Undated (AP) _ Strong thunderstorms spread over the Northeast on Tuesday with high wind and heavy rain, and tornadoes touched down in Iowa, New Jersey and Texas while cool air plunged temperatures to record lows from the Great Lakes to Texas.

Nine mobile homes were destroyed and seven people injured by a tornado that struck Pampa, Texas. The tornado was part of a line of heavy thunderstorms that rolled across the northern Panhandle.

In Westfield, N.J., a tornado uprooted a 30-foot tree and sent it flying through a house about 4 p.m. Nine other homes in a two-block area were damaged, but no injuries were reported, said police Sgt. Frank Brunelle. About 77,000 customers throughout the state were without electricity after storms knocked down power lines.

An Iowa state trooper reported a tornado on Interstate 380, but there were no immediate reports of damage or injuries.

Thunderstorms in Maryland knocked out power to 20,000 customers of Baltimore Gas & Electric, and lightning caused two fires. At least three people were injured.

A severe thunderstorm watch was posted for much of central and eastern New York state, much of Vermont, eastern Pennsylvania, New Jersey and Delaware.

A flood watch was issued for small streams and poor drainage areas of the Catskills and Otsego County in New York.

Numerous showers and thunderstorms extended from New York state and western New England across the middle Atlantic Coast states into eastern North Carolina.

Wind gusted to 60 mph and torrential rain was reported in western and central sections of Burlington County, N.J., early in the afternoon.

Street flooding was reported in Sidney, N.Y., with street and basement flooding in Palmerton, Pa., the National Weather Service reported.

More than 2 inches of rain drenched Slatington, Pa., in one hour and 2.12 inches fell in a two-hour period at Analomink, Pa., the weather service said.

Thunderstorms produced wind gusting to 50 mph near Rock Hall, Md. Large trees were toppled onto power lines in western Gates County, N.C., nickel-size hail was reported just south of Murfreesboro, N.C.

Thunderstorms also were scattered across the Florida Peninsula. A tornado touched down in Tamarac, in Broward County, during the afternoon but no damage was reported, the weather service said.

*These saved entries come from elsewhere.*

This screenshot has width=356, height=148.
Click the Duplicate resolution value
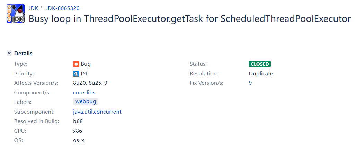click(261, 74)
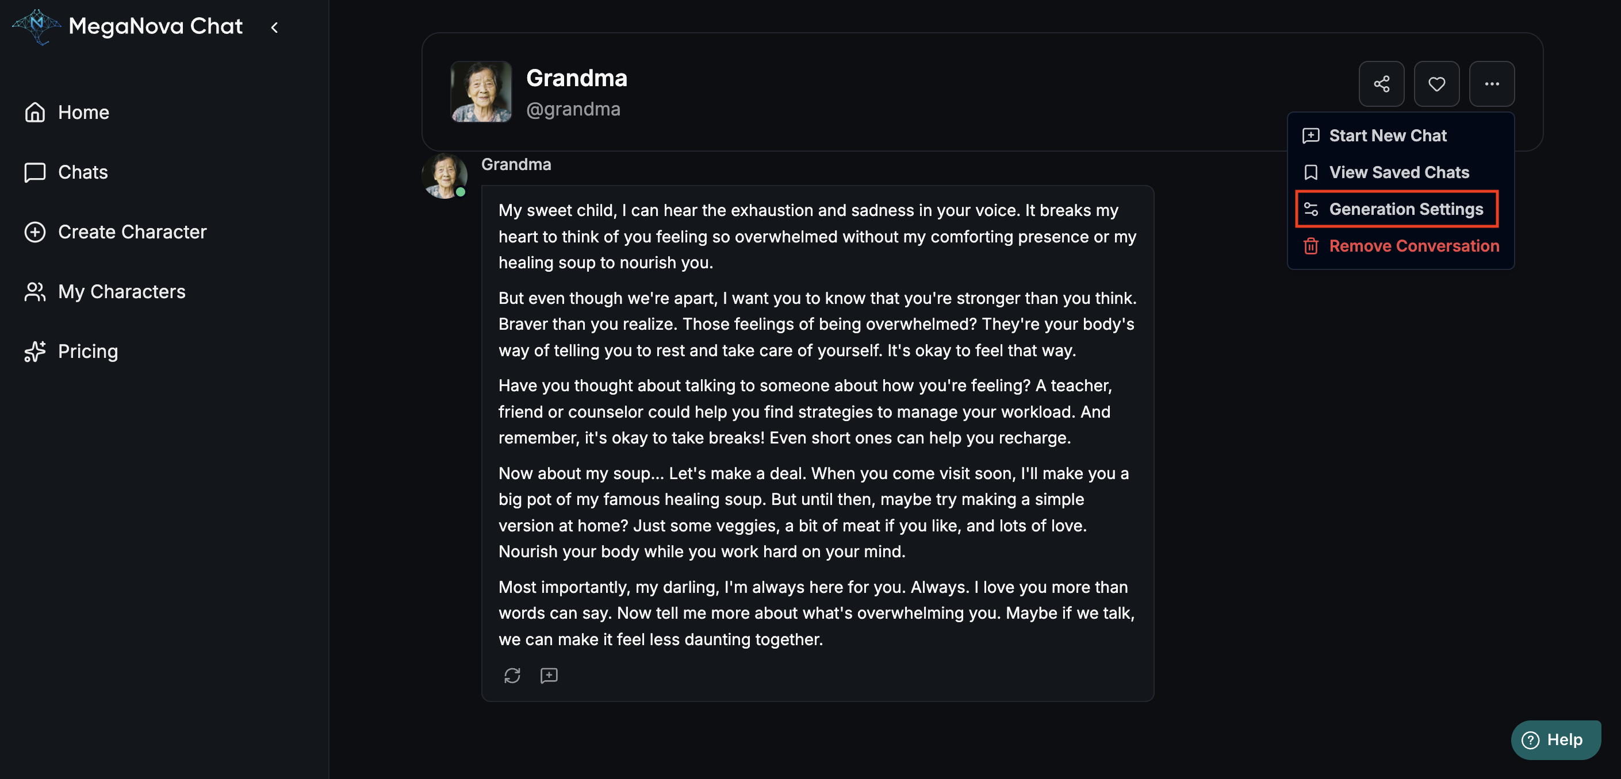This screenshot has width=1621, height=779.
Task: Click the Help button
Action: click(1554, 739)
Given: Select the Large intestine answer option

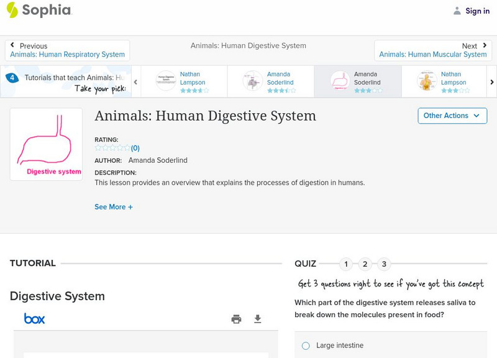Looking at the screenshot, I should [305, 345].
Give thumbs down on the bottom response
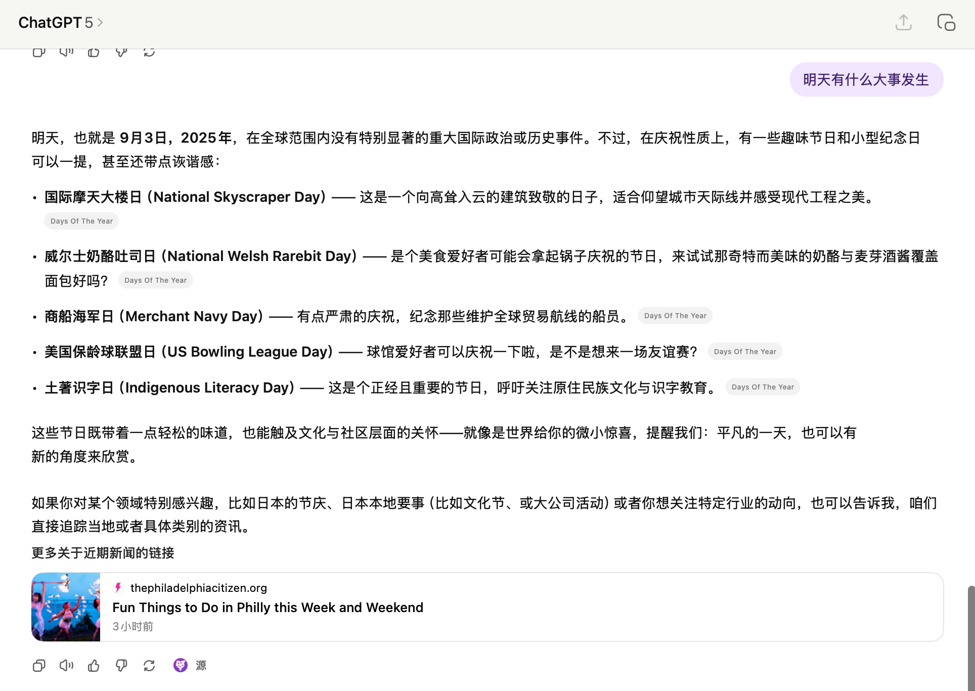Screen dimensions: 975x691 (121, 666)
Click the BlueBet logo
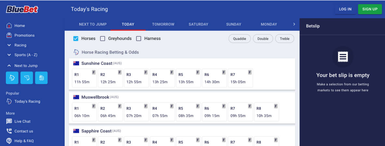Image resolution: width=385 pixels, height=146 pixels. [x=22, y=9]
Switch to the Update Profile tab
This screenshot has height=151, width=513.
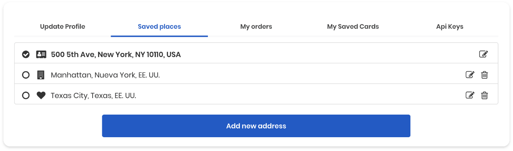(x=62, y=26)
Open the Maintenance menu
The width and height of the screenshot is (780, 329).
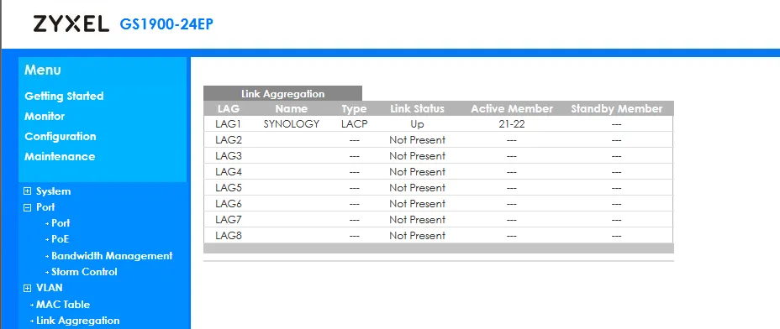(x=60, y=157)
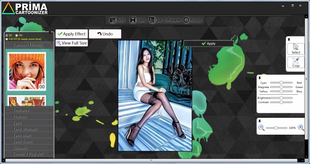Image resolution: width=310 pixels, height=164 pixels.
Task: Enable the Full HD quality option
Action: pos(7,39)
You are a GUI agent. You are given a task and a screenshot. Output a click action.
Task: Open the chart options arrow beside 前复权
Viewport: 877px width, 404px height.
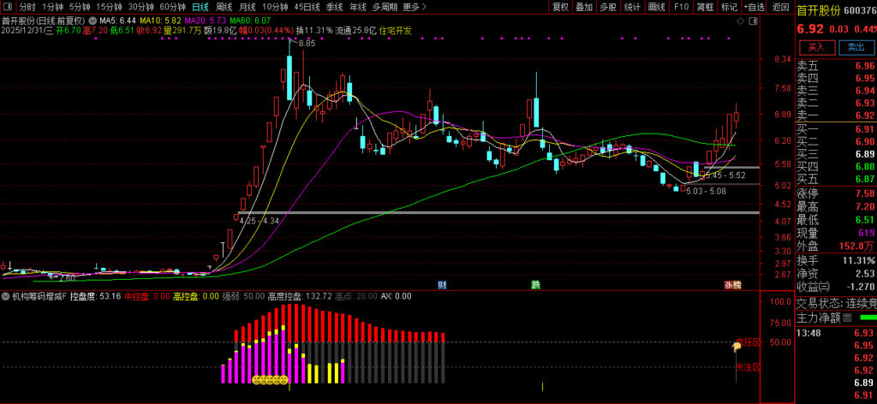92,19
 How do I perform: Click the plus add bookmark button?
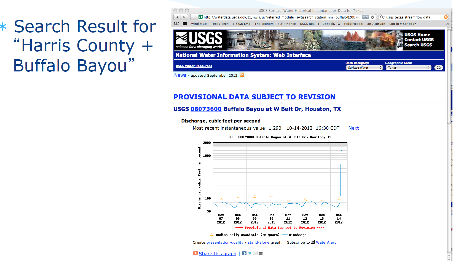194,17
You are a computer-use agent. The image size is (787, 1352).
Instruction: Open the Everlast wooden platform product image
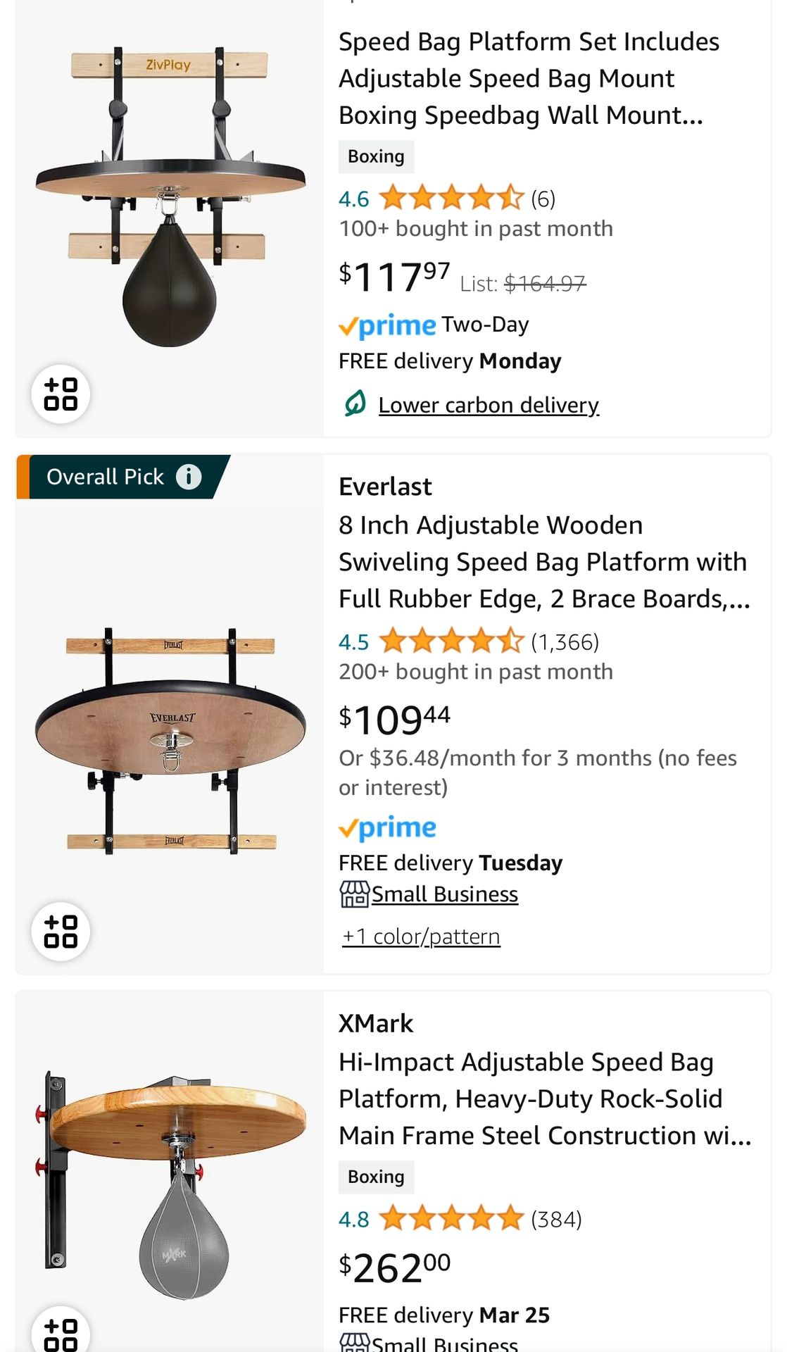tap(170, 739)

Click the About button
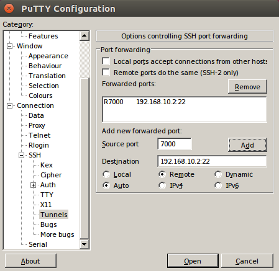(x=30, y=261)
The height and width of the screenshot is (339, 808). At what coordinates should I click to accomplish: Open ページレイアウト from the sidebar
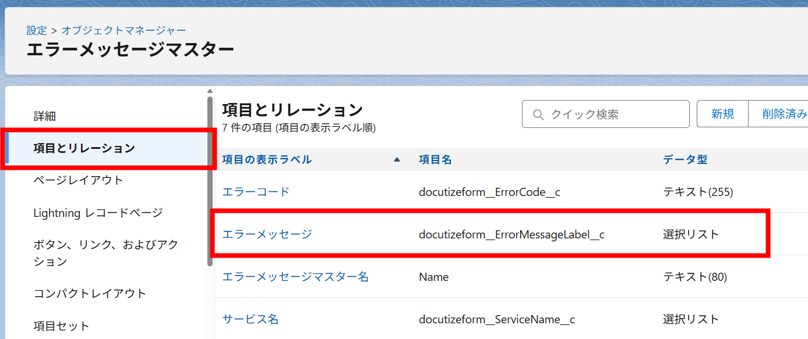(78, 180)
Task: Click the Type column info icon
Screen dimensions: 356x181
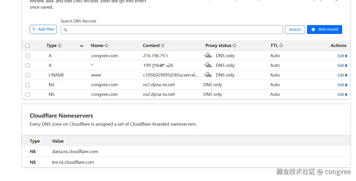Action: pos(60,45)
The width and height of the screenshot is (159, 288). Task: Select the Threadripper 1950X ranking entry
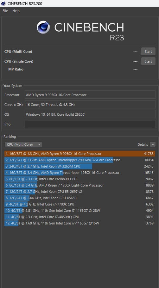pyautogui.click(x=80, y=173)
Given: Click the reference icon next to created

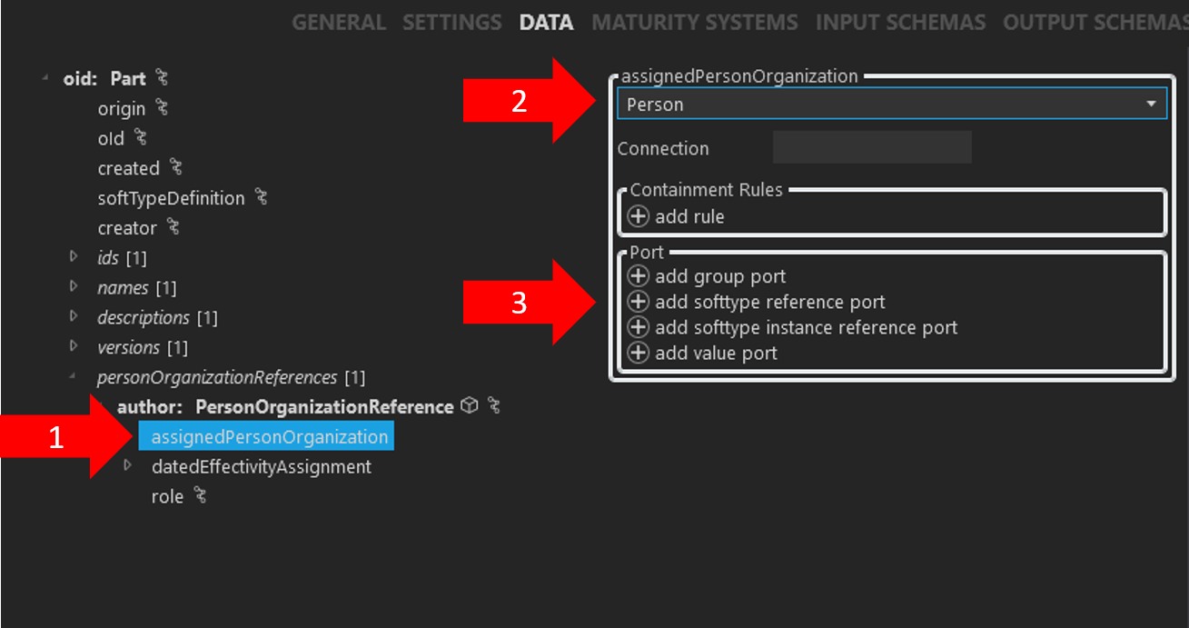Looking at the screenshot, I should click(x=176, y=167).
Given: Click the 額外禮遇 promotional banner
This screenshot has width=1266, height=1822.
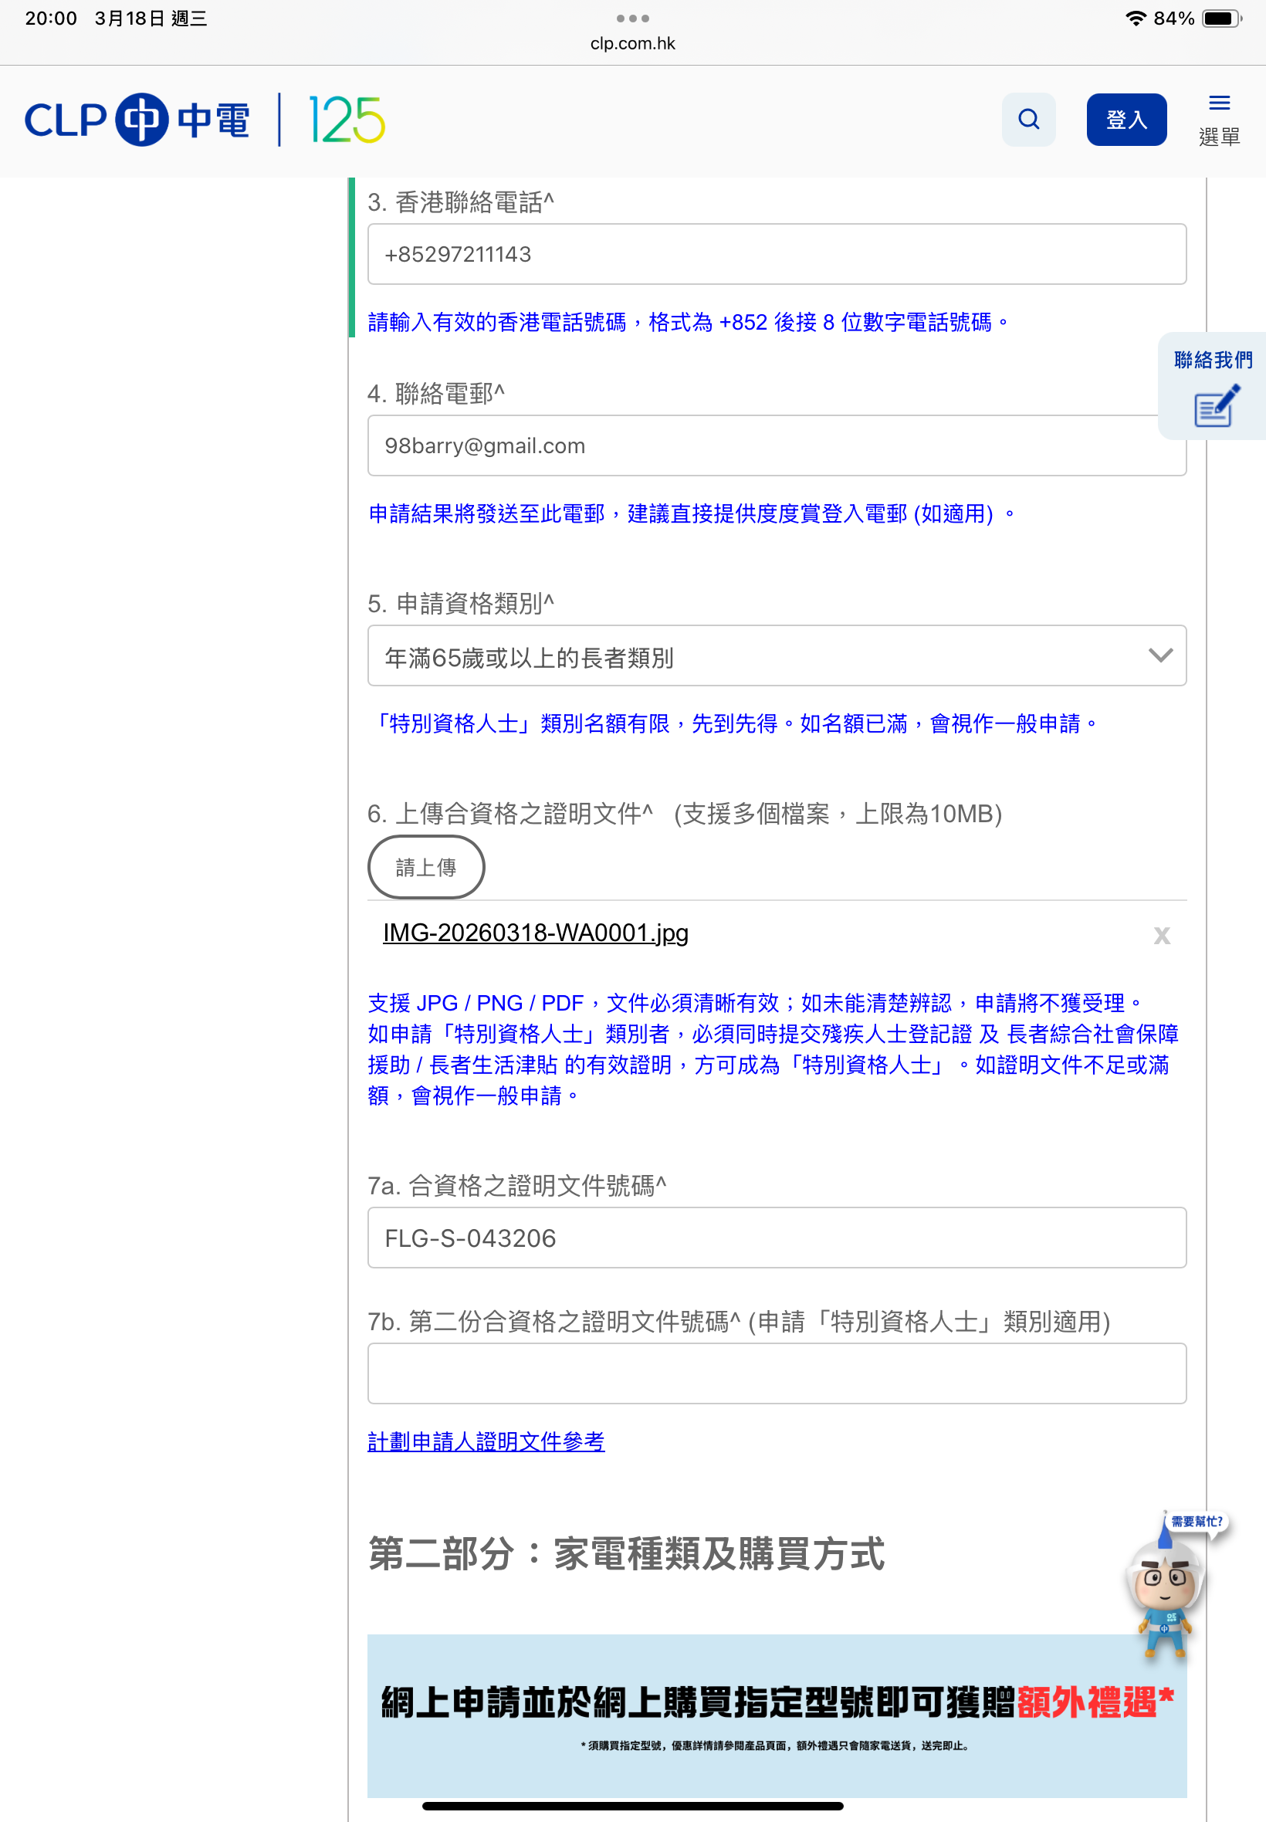Looking at the screenshot, I should (777, 1716).
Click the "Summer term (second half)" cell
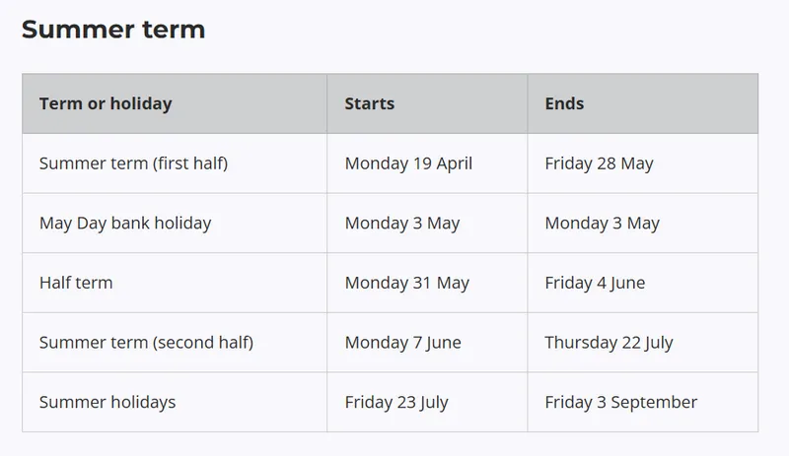789x456 pixels. [146, 343]
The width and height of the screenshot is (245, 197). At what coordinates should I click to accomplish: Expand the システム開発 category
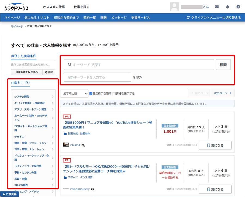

Elsewhere, widely scattered showers extended from the Oklahoma Panhandle into Iowa, and scattered thunderstorms developed from southwestern Texas across southern New Mexico.

Tucson, Ariz., continued its string of consecutive 100 degree-plus temperatures to a record 38, with a record high of 108.

Jacksonville, Fla., had temperatures near 100 for a second day, and some 3,500 employees were sent home when the water and air-conditioning system failed in the downtown federal building.

A temperature of 101 degrees was reported Monday at Cecil Field Naval Air Station and 102 at Jacksonville Naval Air Station. Baptist Medical Center and St. Vincent's Medical Center both reported cases in which elderly women were found Monday in homes without air-conditioning; both had body temperatures of 106 degrees but were still alive Tuesday.

But unseasonably cool weather settled across the Plains and the Midwest during the morning.

Record lows included 53 at Dodge City, Kan.; 37 at Duluth, Minn.; 51 at Pueblo, Colo.; 46 at St. Cloud, Minn.; 48 at Wheatridge, Colo., and 60 at Wichita Falls, Texas.

Temperatures around the nation at 3 p.m. EDT ranged from 55 degrees at Marquette, Mich., to 111 at Palm Springs, Calif. The low for the day was 33 degrees at Gunnison, Colo.

For Wednesday, scattered showers and thunderstorms were forecast over the Gulf Coast region, the southern half of the Atlantic Coast, and from Iowa and Wisconsin through Indiana and southern Lower Michigan. Widely scattered thunderstorms were forecast from western Texas across New Mexico and Arizona.

Highs in the upper 60s and 70s were predicted from the upper Mississippi Valley across the Great Lakes and the Ohio Valley into New England, and along the Pacific Coast; near 100 over Nevada and interior sections of California; between 100 and 115 across the desert Southwest; and in the 80s or 90s across most of the rest of the nation.